Hernández Valentina, Ibarra Davor, Triana Johan F, Martínez-Soto Bastian, Faúndez Matías, Vasco Diego A, Gordillo Leonardo, Herrera Felipe, García-Herrera Claudio, Garmulewicz Alysia
Department of Management, Faculty of Management and Economics, University of Santiago of Chile (USACH), Avenida Libertador Bernardo O'Higgins 3363, Estación Central, Santiago 9170022, Chile.
Department of Mechanical Engineering, University of Santiago of Chile (USACH), Avenida Libertador Bernardo O'Higgins 3363, Santiago 9170022, Chile.
Materials (Basel). 2022 Jun 1;15(11):3954. doi: 10.3390/ma15113954.

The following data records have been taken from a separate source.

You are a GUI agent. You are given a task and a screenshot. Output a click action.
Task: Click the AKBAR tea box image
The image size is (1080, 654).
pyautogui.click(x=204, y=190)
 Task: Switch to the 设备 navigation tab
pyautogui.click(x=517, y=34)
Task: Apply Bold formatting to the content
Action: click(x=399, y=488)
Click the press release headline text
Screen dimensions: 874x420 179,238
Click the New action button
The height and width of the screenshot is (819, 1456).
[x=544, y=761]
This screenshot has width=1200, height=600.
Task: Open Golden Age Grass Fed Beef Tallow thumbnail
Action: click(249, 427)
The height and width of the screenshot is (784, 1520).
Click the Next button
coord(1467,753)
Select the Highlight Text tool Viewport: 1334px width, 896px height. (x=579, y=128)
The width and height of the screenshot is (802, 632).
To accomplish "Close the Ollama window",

This article focuses on agar biopolymer films that offer promise for developing biodegradable packaging, an important solution for reducing plastics pollution. At present there is a lack of data on the mechanical performance of agar biopolymer films using a simple plasticizer. This study takes a Design of Experiments approach to analyze how agar-glycerin biopolymer films perform across a range of ingredients concentrations in terms of their strength, elasticity, and ductility. Our results demonstrate that by systematically varying the quantity of agar and glycerin, tensile properties can be achieved that are comparable to agar-based materials with more complex formulations. Not only does our study significantly broaden the amount of data available on the range of mechanical performance that can be achieved with simple agar biopolymer films, but the data can also be used to guide further optimization efforts that start with a basic formulation that performs well on certain property dimensions. We also find that select formulations have similar tensile properties to thermoplastic starch (TPS), acrylonitrile butadiene styrene (ABS), and polypropylene (PP), indicating potential suitability for select packaging applications. We use our experimental dataset to train a neural network regression model that predicts the Young's modulus, ultimate tensile strength, and elongation at break of agar biopolymer films given their composition. Our findings support the development of further data-driven design and fabrication workflows.
本文聚焦于琼脂生物聚合物薄膜,其有望用于开发可生物降解包装,这是减少塑料污染的一项重要解决方案。目前,关于使用简单增塑剂的琼脂生物聚合物薄膜的机械性能的数据尚缺。本研究采用实验设计方法,分析琼脂 - 甘油生物聚合物薄膜在一系列成分浓度下的强度、弹性和延展性表现。我们的结果表明,通过系统地改变琼脂和甘油的用量,可以实现与配方更复杂的琼脂基材料相当的拉伸性能。我们的研究不仅显著拓宽了关于简单琼脂生物聚合物薄膜可实现的机械性能范围的可用数据量,而且这些数据还可用于指导进一步的优化工作,这些工作从在某些性能维度上表现良好的基本配方开始。我们还发现,特定配方具有与热塑性淀粉(TPS)、丙烯腈 - 丁二烯 - 苯乙烯(ABS)和聚丙烯(PP)相似的拉伸性能,表明其在特定包装应用中的潜在适用性。我们使用实验数据集训练一个神经网络回归模型,该模型根据琼脂生物聚合物薄膜的成分预测其杨氏模量、极限拉伸强度和断裂伸长率。我们的研究结果支持进一步的数据驱动设计和制造工作流程的开发。